When a chamber full of white men and women in power are caught up in the self-deception of their own superiority, they can easily justify not taking action when twenty six-year old children are murdered in their classrooms. In their minds, the values of money, power and dominance supersede the lives of the citizens they serve. It makes zero sense. Yet, they continue down the same road as 50 more people die in Orlando, 58 in Las Vegas, 9 in Charleston and so on.
We rally to vote these people out and their response is to suppress our vote or to commit actual election fraud–North Carolina. As long as they believe that their way of being is better, they will always fight back or lie to re-establish their “position.” Their own hypocritical and hateful acts will neither bother nor deter them. The illusion of superiority requires it.
And this isn’t just a Republican ailment. Bill Clinton, our “beloved” statesman, was quick to resort to dog whistle politics when threatened by the excellence and success of Barack Obama. Comparing him to Jesse Jackson, he deemed Obama’s primary win in South Carolina a “fairy tale.” A knee jerk reaction in the heat of an intense campaign, riddled with the undertones of the illusion as well.
In the most recent Democratic debate, when confronted with his past words regarding the enduring damage of slavery, Joe Biden pivoted to blaming parents from poor communities for their problems. They just need to learn how to parent better. Really, Joe? Tell me, who raised Brock Turner? Donald Trump? Watching Biden in his smug “superior white man” suit, I wanted to vomit. High five to Cory Booker for not letting that shit go without a counter.
One of the most compelling scenes in the movie, American Gangster, was when Russell Crowe’s character was trying to get access to the coffins of the fallen soldiers being brought home from Vietnam. As he tried to explain to the government official that Frank Lucas, a Black man from Harlem, was smuggling drugs into the United States through these service planes, the official refused to believe him, stating that “no American n****r has accomplished what the American mafia hasn’t in 100 years.” He was incredulous–again, the illusion.
Throughout the years, I have protested against war, injustice and inequity. I once stood for hours in front of a movie theater protesting the film, Buffalo Soldiers, marketed as a dark comedy about a bunch of corrupt American soldiers stationed in Germany after the fall of the Berlin Wall, selling drugs and screwing around during peace time. I was appalled by the appropriation of the name as my own grandfather served in the 9th Cavalry at West Point right before the US entered into World War II. Called Buffalo Soldiers, they were representative of the revered former slaves in the all-black cavalry and infantry regiments who served during the Westward expansion. When I was a kid, I loved looking at the little buffalo pin on my grandpa’s cap.

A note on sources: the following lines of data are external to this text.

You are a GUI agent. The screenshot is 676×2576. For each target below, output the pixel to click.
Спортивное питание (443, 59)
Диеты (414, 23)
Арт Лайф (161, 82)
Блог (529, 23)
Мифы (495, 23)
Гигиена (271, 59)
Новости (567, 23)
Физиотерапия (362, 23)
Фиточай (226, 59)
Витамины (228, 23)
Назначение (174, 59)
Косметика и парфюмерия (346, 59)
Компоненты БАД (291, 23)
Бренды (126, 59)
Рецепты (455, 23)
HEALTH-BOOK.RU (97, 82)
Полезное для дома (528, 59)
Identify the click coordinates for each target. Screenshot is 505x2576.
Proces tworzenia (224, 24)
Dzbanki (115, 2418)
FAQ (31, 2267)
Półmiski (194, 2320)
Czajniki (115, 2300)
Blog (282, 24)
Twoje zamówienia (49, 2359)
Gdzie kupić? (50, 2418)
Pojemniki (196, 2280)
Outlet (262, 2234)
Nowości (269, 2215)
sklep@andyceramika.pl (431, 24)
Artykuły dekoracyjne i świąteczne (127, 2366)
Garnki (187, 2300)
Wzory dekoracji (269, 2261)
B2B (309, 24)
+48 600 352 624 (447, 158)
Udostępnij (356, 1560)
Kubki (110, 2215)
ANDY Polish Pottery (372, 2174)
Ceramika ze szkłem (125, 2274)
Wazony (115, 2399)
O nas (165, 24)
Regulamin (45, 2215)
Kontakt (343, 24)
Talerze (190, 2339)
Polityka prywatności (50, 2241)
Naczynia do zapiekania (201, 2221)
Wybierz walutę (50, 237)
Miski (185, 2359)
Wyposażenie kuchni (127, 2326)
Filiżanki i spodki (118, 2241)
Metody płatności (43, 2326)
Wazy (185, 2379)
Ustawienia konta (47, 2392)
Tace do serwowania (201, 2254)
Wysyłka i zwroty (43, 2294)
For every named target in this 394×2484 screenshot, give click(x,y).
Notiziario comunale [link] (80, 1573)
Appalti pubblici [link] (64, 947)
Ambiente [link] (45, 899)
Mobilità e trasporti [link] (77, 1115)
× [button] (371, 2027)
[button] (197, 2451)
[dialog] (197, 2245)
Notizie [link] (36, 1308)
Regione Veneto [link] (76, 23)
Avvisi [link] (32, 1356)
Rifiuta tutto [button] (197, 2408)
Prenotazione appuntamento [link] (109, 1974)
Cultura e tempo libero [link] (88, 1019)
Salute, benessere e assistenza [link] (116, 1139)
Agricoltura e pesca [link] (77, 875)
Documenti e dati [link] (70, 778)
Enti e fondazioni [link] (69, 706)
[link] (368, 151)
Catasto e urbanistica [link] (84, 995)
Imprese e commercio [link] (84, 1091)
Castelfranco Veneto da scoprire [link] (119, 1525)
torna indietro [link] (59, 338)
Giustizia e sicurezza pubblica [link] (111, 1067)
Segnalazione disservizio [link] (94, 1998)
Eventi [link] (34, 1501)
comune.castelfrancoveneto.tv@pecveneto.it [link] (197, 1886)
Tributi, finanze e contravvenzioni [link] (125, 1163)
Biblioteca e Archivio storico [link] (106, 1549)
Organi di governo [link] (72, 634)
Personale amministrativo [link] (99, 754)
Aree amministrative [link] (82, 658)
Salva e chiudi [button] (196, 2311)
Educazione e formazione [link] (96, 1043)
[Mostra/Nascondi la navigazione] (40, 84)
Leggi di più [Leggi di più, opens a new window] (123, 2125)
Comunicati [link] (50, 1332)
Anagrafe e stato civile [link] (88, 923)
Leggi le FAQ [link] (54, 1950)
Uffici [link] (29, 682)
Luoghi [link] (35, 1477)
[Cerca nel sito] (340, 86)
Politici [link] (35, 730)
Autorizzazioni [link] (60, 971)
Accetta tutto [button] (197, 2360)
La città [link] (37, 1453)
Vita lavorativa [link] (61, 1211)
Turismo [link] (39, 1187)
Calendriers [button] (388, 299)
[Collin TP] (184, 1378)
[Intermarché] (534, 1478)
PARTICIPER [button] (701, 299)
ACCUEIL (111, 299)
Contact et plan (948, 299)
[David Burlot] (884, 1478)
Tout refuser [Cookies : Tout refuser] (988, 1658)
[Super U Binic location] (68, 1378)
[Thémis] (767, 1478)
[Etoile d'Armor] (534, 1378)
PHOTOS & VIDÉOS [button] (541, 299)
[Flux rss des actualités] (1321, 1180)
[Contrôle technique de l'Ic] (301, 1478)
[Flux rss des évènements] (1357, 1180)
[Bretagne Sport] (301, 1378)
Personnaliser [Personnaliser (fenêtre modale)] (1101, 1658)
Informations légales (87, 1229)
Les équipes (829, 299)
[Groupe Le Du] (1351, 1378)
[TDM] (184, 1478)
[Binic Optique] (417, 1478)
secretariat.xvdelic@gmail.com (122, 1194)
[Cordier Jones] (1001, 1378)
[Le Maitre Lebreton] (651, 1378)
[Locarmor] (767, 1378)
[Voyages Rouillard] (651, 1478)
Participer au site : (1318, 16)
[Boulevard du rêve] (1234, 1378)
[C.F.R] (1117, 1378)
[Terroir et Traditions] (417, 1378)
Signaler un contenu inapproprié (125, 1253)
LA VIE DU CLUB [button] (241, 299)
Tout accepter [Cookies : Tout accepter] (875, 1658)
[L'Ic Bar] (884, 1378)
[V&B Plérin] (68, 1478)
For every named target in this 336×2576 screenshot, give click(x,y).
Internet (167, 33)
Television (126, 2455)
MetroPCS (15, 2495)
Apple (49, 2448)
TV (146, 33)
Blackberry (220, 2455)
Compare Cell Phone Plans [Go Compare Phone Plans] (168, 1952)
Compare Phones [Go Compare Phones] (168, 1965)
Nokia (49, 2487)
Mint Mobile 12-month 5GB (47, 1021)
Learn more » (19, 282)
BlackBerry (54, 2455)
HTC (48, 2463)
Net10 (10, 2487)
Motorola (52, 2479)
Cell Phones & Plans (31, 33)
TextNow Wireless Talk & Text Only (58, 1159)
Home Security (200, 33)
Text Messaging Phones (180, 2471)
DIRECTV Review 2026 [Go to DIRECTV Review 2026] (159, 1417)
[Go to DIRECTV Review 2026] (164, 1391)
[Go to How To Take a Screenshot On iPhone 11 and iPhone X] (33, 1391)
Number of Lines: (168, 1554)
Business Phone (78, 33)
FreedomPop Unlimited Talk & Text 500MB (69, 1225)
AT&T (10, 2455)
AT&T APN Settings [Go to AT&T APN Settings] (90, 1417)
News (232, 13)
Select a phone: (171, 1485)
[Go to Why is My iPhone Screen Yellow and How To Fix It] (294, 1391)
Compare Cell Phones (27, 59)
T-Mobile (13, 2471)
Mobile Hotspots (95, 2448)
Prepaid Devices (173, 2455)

What brought about such a gross appropriation of African-American history by the Weinstein-owned Miramax? The illusion of superiority and the values that it represents. The blatant assumption that it is acceptable to defame the title and memory of those who served this very country in the name of entertainment. It’s pretty disgusting when you think about it. Hey Joe, what do you think of the job Harvey Weinstein’s parents did?
In pursuit of my own happiness, I have decided to live outside of the United States. I would hardly call it a “free ride.” The influence and evidence of my commitment to my citizenship is equally as potent in a classroom in Paris as it was in the hallways of a charter school in Brooklyn and in front of a movie theater in Bethesda, Maryland.
And what obligation do I have to fix the problem of the illusion of white superiority?
Only the afflicted can heal their own pathology.